_What you need to do_
**1.** List every ingredient in the skewered pumpkin recipe whose amount is given in tablespoons.
**2.** In the skewered pumpkin recipe, into how many equal portions is the mixture divided?
**3.** Carry the skewered pumpkin recipe forward from the point where it ends.

:: Text passage ::

Without upsetting anyone, wouldn't you like to have spiced up Thanksgiving dinner with a few new touches here and there.
Maybe someone at the table is a vegetarian or you invited Indian friends.
Browsing through the many recipes (1000 of them) gathered in the India Cookbook (Phaidon, November 2010), I noticed the Lauki ki Seekh ('Skewered Pumpkin) dish on page 93 and thought this could be a welcome change from pumpkin soup or pumpkin pie.
Here's the Lauki ki Seekh Skewered Pumpkin recipe:
Preparation time 30-40 minutes, plus cooling time
Cooking time 8-10 minutes
300g / 11oz (2 2/3 cups) peeled and grated pumpkin
300g / 11oz Paneer (see recipe below), grated
3 tablespoons chopped onion
1 x 1 cm / ½ inch piece fresh ginger, peeled and chopped
4 tablespoons chopped carrot
1 tablespoon chopped green chili
20g / ¾ oz (½ cup) chopped coriander (cilantro) leaves1
pinch of ground allspice2
30g / 1 ¼ oz green chili paste
1-2 tablespoons fresh breadcrumbs, for binding
ground white pepper
Parboil the grated pumpkin with a pinch of salt in a pan of boiling water for about 5 minutes, or until soft. Drain, then put the pumpkin into a bowl of cold water to cool.
Prepare a tandoor3 or charcoal grill for a moderate heat, or alternatively preheat the grill (broiler) to medium. When cold, put the pumpkin into a clean towel and squeeze to remove any excess water. Transfer to a clean bowl, and add the paneer, onion, ginger, carrot, chili, and coriander and mix well. Season with salt and white pepper, then add the ground spices, green chili paste and breadcrumbs and mix thoroughly until the mixture binds together. Divide the mixture into 16 equal portions.

:::
:: Raw records ::

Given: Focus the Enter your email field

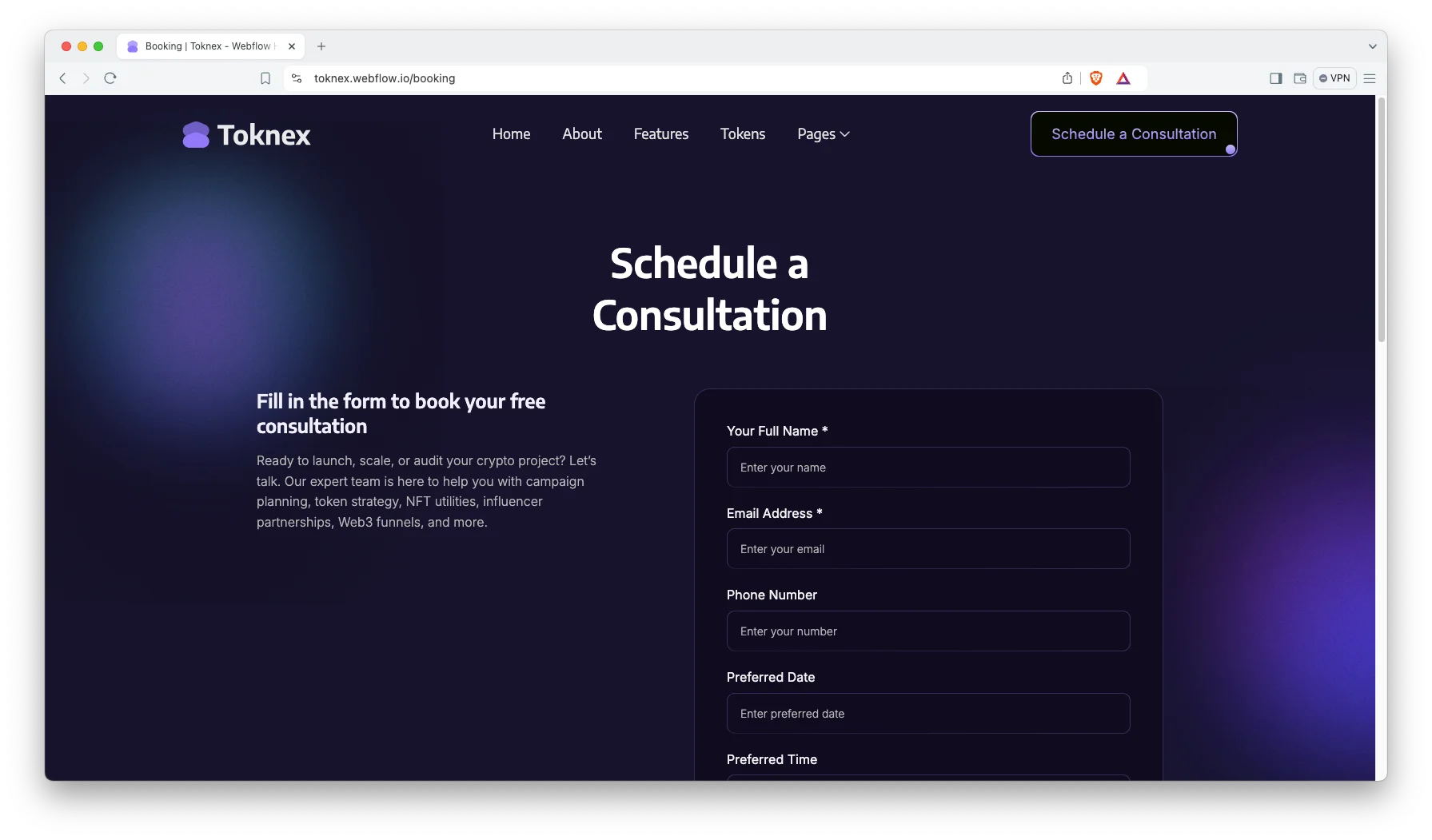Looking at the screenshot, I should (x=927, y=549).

:::
:: Raw records ::

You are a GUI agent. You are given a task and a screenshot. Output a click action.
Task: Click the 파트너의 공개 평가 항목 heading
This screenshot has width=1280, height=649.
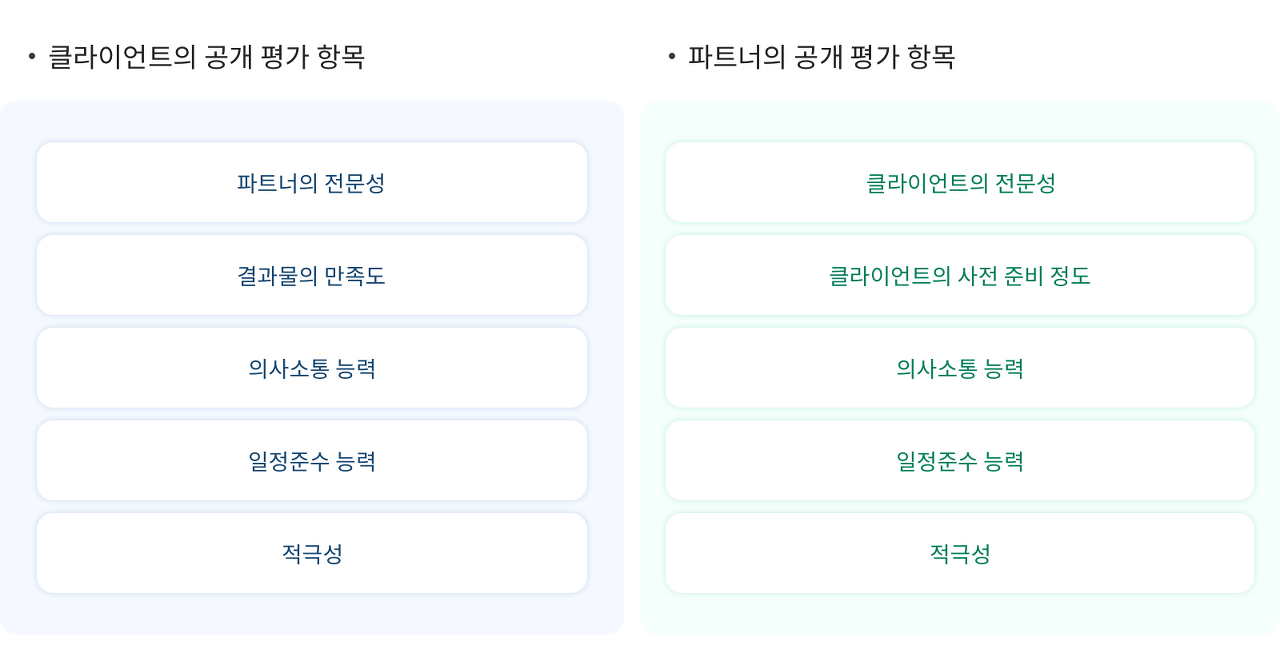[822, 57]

:::

_Task results_
**1.** chopped onion, chopped carrot, chopped green chili, fresh breadcrumbs

**2.** 16

**3.**
Using damp hands, mould some of the mixture into a sausage shape along the length of metal skewers. Roast in a moderately hot tandoor, over a charcoal grill or under the hot grill for 8-10 minutes.
1 coriander (cilantro) is an annual herb, the entirety of which is used in Indian cooking: the fresh leaves as a garnish or in green chutney; the whole seeds in temperings, pickling spices and some non-vegetarian dishes; the powdered seeds, or ground coriander, is among the most commonly used spices in everyday cooking.
2 allspice is a spice made from the dried berries of a small tree. The name is derived from the berry’s fragrance, thought to resemble a blend of cinnamon, cloves and nutmeg.
3 Tandoor: The clay tandoor oven used in the Indus valley dates as long ago as 3,000 BC. Traditionally they were heated with burning charcoal, but modern tandoor ovens are often heated with electricity. A skilled tandoor cook can manipulate the heat of the oven to bake, roast or grill a variety of foods.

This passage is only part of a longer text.